EXERCISE INSTRUCTIONS: Reproduce every line of the listing below exactly.

.....

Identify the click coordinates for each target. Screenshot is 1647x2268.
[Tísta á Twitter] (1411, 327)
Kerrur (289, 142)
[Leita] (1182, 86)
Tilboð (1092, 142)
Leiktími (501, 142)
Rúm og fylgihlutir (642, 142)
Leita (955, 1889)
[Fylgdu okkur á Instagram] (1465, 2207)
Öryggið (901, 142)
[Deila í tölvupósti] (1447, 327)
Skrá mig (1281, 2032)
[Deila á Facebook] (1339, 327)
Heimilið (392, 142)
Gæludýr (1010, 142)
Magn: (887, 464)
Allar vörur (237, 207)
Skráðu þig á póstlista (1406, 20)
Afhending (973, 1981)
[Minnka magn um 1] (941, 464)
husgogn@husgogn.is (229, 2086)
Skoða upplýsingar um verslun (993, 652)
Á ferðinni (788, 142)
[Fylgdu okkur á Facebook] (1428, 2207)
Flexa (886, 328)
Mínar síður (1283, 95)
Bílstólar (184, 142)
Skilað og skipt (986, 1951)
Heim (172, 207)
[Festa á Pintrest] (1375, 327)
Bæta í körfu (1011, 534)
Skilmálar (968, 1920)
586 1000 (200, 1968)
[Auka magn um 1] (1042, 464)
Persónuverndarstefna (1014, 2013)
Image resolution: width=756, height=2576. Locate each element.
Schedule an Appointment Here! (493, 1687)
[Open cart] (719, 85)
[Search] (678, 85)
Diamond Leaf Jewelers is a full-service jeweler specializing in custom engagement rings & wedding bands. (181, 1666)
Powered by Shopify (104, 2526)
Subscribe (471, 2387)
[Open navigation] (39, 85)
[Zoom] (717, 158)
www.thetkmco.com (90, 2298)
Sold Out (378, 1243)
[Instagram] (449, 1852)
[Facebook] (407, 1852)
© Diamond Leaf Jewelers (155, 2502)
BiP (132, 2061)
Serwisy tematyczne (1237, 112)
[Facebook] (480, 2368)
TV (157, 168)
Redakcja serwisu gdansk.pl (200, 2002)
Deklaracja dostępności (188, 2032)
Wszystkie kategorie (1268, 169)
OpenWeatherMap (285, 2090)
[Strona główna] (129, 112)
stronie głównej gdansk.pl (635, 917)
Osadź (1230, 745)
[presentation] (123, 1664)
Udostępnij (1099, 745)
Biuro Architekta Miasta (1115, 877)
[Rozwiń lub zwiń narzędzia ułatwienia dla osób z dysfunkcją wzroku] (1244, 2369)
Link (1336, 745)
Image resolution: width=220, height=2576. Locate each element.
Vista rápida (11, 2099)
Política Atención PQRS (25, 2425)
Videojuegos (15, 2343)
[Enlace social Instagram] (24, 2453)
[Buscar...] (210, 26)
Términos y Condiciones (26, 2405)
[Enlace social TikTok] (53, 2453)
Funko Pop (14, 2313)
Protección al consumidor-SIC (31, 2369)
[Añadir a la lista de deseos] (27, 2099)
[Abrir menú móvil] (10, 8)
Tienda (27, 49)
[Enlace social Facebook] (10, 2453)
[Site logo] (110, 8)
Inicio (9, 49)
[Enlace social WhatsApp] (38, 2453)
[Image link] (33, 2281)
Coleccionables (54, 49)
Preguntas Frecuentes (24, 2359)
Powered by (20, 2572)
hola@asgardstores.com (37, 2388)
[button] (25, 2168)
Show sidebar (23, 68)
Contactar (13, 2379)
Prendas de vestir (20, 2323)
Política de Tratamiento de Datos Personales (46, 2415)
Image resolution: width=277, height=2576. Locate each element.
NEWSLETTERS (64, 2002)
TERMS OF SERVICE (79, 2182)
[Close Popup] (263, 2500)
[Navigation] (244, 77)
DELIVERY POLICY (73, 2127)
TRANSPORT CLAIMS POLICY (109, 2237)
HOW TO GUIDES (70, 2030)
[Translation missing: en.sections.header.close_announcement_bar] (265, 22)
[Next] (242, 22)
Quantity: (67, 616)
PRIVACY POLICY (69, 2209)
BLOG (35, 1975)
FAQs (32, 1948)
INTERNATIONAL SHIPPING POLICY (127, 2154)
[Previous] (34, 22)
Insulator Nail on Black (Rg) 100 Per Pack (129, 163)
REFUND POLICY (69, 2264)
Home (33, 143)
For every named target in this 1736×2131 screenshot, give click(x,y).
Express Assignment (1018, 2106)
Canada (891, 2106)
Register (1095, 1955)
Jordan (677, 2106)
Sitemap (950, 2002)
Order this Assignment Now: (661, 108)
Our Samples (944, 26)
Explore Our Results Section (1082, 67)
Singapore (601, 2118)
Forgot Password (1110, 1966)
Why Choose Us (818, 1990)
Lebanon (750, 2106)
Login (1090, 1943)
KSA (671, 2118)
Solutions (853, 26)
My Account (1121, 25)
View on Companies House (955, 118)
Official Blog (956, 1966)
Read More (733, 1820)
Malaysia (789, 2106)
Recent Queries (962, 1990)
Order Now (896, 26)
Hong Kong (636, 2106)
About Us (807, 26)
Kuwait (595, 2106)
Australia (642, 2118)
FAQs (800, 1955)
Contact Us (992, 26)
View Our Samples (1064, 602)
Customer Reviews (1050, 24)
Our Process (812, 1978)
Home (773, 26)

.....

SOLUTION TO THE EXERCISE:
Identify the click coordinates for each target. Screenshot is 1647x2268.
[Tísta á Twitter] (1411, 327)
Kerrur (289, 142)
[Leita] (1182, 86)
Tilboð (1092, 142)
Leiktími (501, 142)
Rúm og fylgihlutir (642, 142)
Leita (955, 1889)
[Fylgdu okkur á Instagram] (1465, 2207)
Öryggið (901, 142)
[Deila í tölvupósti] (1447, 327)
Skrá mig (1281, 2032)
[Deila á Facebook] (1339, 327)
Heimilið (392, 142)
Gæludýr (1010, 142)
Magn: (887, 464)
Allar vörur (237, 207)
Skráðu þig á póstlista (1406, 20)
Afhending (973, 1981)
[Minnka magn um 1] (941, 464)
husgogn@husgogn.is (229, 2086)
Skoða upplýsingar um verslun (993, 652)
Á ferðinni (788, 142)
[Fylgdu okkur á Facebook] (1428, 2207)
Flexa (886, 328)
Mínar síður (1283, 95)
Bílstólar (184, 142)
Skilað og skipt (986, 1951)
Heim (172, 207)
[Festa á Pintrest] (1375, 327)
Bæta í körfu (1011, 534)
Skilmálar (968, 1920)
586 1000 (200, 1968)
[Auka magn um 1] (1042, 464)
Persónuverndarstefna (1014, 2013)
Image resolution: width=756, height=2576. Locate each element.
Schedule an Appointment Here! (493, 1687)
[Open cart] (719, 85)
[Search] (678, 85)
Diamond Leaf Jewelers is a full-service jeweler specializing in custom engagement rings & wedding bands. (181, 1666)
Powered by Shopify (104, 2526)
Subscribe (471, 2387)
[Open navigation] (39, 85)
[Zoom] (717, 158)
www.thetkmco.com (90, 2298)
Sold Out (378, 1243)
[Instagram] (449, 1852)
[Facebook] (407, 1852)
© Diamond Leaf Jewelers (155, 2502)
BiP (132, 2061)
Serwisy tematyczne (1237, 112)
[Facebook] (480, 2368)
TV (157, 168)
Redakcja serwisu gdansk.pl (200, 2002)
Deklaracja dostępności (188, 2032)
Wszystkie kategorie (1268, 169)
OpenWeatherMap (285, 2090)
[Strona główna] (129, 112)
stronie głównej gdansk.pl (635, 917)
Osadź (1230, 745)
[presentation] (123, 1664)
Udostępnij (1099, 745)
Biuro Architekta Miasta (1115, 877)
[Rozwiń lub zwiń narzędzia ułatwienia dla osób z dysfunkcją wzroku] (1244, 2369)
Link (1336, 745)
Image resolution: width=220, height=2576. Locate each element.
Vista rápida (11, 2099)
Política Atención PQRS (25, 2425)
Videojuegos (15, 2343)
[Enlace social Instagram] (24, 2453)
[Buscar...] (210, 26)
Términos y Condiciones (26, 2405)
[Enlace social TikTok] (53, 2453)
Funko Pop (14, 2313)
Protección al consumidor-SIC (31, 2369)
[Añadir a la lista de deseos] (27, 2099)
[Abrir menú móvil] (10, 8)
Tienda (27, 49)
[Enlace social Facebook] (10, 2453)
[Site logo] (110, 8)
Inicio (9, 49)
[Enlace social WhatsApp] (38, 2453)
[Image link] (33, 2281)
Coleccionables (54, 49)
Preguntas Frecuentes (24, 2359)
Powered by (20, 2572)
hola@asgardstores.com (37, 2388)
[button] (25, 2168)
Show sidebar (23, 68)
Contactar (13, 2379)
Prendas de vestir (20, 2323)
Política de Tratamiento de Datos Personales (46, 2415)
Image resolution: width=277, height=2576. Locate each element.
NEWSLETTERS (64, 2002)
TERMS OF SERVICE (79, 2182)
[Close Popup] (263, 2500)
[Navigation] (244, 77)
DELIVERY POLICY (73, 2127)
TRANSPORT CLAIMS POLICY (109, 2237)
HOW TO GUIDES (70, 2030)
[Translation missing: en.sections.header.close_announcement_bar] (265, 22)
[Next] (242, 22)
Quantity: (67, 616)
PRIVACY POLICY (69, 2209)
BLOG (35, 1975)
FAQs (32, 1948)
INTERNATIONAL SHIPPING POLICY (127, 2154)
[Previous] (34, 22)
Insulator Nail on Black (Rg) 100 Per Pack (129, 163)
REFUND POLICY (69, 2264)
Home (33, 143)
For every named target in this 1736×2131 screenshot, give click(x,y).
Express Assignment (1018, 2106)
Canada (891, 2106)
Register (1095, 1955)
Jordan (677, 2106)
Sitemap (950, 2002)
Order this Assignment Now: (661, 108)
Our Samples (944, 26)
Explore Our Results Section (1082, 67)
Singapore (601, 2118)
Forgot Password (1110, 1966)
Why Choose Us (818, 1990)
Lebanon (750, 2106)
Login (1090, 1943)
KSA (671, 2118)
Solutions (853, 26)
My Account (1121, 25)
View on Companies House (955, 118)
Official Blog (956, 1966)
Read More (733, 1820)
Malaysia (789, 2106)
Recent Queries (962, 1990)
Order Now (896, 26)
Hong Kong (636, 2106)
About Us (807, 26)
Kuwait (595, 2106)
Australia (642, 2118)
FAQs (800, 1955)
Contact Us (992, 26)
View Our Samples (1064, 602)
Customer Reviews (1050, 24)
Our Process (812, 1978)
Home (773, 26)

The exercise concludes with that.